══ MATERIALS PROVIDED

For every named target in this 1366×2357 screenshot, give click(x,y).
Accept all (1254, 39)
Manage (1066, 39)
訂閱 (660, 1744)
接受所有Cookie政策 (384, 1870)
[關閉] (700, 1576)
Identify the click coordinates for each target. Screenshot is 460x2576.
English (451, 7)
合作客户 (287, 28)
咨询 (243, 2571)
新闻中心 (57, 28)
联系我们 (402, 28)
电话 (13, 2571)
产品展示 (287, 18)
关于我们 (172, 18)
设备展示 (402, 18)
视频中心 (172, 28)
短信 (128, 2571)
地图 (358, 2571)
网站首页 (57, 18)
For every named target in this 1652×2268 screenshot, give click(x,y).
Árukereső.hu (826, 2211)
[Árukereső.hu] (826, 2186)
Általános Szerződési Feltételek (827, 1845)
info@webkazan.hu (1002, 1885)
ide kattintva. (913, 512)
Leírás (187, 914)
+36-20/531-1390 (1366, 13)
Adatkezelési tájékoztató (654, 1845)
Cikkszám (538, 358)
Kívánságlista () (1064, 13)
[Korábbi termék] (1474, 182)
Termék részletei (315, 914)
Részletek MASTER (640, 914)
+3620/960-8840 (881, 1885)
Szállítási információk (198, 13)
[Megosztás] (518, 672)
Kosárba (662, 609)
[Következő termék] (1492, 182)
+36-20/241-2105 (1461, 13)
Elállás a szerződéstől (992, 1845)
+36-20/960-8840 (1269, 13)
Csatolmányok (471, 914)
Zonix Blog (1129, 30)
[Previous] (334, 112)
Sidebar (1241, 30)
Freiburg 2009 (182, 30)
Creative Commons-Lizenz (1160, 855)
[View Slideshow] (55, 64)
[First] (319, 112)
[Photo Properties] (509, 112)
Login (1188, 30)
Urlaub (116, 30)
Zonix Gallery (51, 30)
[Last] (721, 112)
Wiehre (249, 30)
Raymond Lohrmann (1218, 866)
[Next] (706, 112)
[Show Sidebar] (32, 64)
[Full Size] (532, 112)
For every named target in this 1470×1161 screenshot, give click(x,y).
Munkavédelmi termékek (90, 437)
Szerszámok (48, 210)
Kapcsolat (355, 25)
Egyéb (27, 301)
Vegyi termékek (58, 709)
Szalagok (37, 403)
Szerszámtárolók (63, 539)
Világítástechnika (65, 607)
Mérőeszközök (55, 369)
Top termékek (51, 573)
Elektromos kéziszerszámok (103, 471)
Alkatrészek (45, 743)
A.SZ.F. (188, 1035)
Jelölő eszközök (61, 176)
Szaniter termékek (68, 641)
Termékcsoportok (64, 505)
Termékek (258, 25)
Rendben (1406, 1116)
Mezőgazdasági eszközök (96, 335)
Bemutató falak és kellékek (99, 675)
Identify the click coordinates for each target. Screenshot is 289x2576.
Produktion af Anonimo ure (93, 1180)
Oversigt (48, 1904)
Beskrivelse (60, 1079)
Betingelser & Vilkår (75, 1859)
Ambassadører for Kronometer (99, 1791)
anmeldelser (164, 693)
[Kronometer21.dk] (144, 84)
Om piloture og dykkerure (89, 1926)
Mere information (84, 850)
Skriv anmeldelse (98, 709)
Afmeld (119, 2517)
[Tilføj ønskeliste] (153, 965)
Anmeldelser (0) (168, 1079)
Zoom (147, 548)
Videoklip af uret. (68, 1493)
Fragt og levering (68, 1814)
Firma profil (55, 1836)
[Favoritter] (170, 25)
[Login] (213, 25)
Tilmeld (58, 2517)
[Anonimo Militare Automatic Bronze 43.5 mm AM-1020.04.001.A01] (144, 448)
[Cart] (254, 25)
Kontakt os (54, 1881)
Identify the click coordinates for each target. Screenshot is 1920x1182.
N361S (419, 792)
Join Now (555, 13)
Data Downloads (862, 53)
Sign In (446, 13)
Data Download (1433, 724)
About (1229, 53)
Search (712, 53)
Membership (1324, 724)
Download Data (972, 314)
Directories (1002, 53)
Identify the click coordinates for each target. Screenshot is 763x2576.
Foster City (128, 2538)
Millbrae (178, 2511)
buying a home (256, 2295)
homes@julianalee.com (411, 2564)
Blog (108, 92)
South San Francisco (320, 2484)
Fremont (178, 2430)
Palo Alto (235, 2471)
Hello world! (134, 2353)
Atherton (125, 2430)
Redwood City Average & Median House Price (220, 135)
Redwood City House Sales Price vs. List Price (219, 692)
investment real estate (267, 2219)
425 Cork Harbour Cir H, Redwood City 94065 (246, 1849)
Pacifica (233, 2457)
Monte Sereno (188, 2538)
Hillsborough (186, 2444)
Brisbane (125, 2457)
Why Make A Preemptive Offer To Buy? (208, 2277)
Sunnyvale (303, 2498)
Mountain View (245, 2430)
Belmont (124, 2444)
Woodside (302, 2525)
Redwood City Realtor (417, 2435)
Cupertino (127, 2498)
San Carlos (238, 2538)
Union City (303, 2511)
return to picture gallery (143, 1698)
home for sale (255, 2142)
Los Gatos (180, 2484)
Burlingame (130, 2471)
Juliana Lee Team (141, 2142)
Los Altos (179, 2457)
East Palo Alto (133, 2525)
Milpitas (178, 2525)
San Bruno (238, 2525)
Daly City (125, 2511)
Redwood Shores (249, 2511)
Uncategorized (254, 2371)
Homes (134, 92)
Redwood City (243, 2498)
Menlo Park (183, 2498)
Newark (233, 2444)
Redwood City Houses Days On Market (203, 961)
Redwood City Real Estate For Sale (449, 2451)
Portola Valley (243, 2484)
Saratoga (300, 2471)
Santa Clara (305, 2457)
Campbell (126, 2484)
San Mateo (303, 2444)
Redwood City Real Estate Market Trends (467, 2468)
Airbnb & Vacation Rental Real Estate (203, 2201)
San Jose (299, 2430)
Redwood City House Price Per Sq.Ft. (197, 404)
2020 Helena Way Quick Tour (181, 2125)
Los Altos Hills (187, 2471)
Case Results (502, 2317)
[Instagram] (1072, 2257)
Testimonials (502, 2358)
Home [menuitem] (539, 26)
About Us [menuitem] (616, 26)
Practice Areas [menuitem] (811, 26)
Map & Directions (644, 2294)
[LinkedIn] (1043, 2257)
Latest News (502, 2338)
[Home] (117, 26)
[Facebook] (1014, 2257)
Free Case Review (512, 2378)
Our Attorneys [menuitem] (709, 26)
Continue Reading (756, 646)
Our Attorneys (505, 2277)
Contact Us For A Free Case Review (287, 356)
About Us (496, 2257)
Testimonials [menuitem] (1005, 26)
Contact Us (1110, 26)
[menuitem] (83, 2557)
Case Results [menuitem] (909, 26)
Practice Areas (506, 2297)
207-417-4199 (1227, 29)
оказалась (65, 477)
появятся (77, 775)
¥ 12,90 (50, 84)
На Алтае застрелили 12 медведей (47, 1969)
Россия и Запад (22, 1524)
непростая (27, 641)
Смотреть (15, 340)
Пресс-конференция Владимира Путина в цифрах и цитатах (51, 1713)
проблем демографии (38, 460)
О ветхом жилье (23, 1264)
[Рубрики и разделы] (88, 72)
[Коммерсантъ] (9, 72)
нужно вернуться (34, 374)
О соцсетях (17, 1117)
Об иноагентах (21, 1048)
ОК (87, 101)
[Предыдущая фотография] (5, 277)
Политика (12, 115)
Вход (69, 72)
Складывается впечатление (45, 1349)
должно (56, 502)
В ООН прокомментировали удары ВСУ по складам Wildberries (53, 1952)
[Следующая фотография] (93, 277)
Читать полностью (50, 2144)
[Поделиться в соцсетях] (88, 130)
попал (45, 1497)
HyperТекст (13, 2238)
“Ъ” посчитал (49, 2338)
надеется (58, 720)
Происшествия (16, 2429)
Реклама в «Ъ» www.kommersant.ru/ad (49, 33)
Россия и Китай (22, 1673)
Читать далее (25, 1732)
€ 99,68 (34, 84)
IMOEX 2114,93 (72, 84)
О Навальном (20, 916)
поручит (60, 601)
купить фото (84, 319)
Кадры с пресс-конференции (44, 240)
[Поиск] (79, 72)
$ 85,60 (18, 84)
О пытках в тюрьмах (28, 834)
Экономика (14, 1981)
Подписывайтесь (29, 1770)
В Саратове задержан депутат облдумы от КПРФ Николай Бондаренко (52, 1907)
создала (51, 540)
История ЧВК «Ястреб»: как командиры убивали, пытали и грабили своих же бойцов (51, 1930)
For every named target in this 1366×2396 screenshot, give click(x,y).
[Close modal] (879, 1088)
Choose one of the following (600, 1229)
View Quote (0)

════

### WORK REQUEST
What you return must be the lines above that run from the line with "Kívánságlista () (1064, 13)" to the line with "Rendben (1406, 1116)", inclusive, each copied exactly.

### ANSWER BELOW
Kívánságlista () (1064, 13)
[Korábbi termék] (1474, 182)
Termék részletei (315, 914)
Részletek MASTER (640, 914)
+3620/960-8840 (881, 1885)
Szállítási információk (198, 13)
[Megosztás] (518, 672)
Kosárba (662, 609)
[Következő termék] (1492, 182)
+36-20/241-2105 (1461, 13)
Elállás a szerződéstől (992, 1845)
+36-20/960-8840 (1269, 13)
Csatolmányok (471, 914)
Zonix Blog (1129, 30)
[Previous] (334, 112)
Sidebar (1241, 30)
Freiburg 2009 (182, 30)
Creative Commons-Lizenz (1160, 855)
[View Slideshow] (55, 64)
[First] (319, 112)
[Photo Properties] (509, 112)
Login (1188, 30)
Urlaub (116, 30)
Zonix Gallery (51, 30)
[Last] (721, 112)
Wiehre (249, 30)
Raymond Lohrmann (1218, 866)
[Next] (706, 112)
[Show Sidebar] (32, 64)
[Full Size] (532, 112)
For every named target in this 1470×1161 screenshot, give click(x,y).
Munkavédelmi termékek (90, 437)
Szerszámok (48, 210)
Kapcsolat (355, 25)
Egyéb (27, 301)
Vegyi termékek (58, 709)
Szalagok (37, 403)
Szerszámtárolók (63, 539)
Világítástechnika (65, 607)
Mérőeszközök (55, 369)
Top termékek (51, 573)
Elektromos kéziszerszámok (103, 471)
Alkatrészek (45, 743)
A.SZ.F. (188, 1035)
Jelölő eszközök (61, 176)
Szaniter termékek (68, 641)
Termékcsoportok (64, 505)
Termékek (258, 25)
Rendben (1406, 1116)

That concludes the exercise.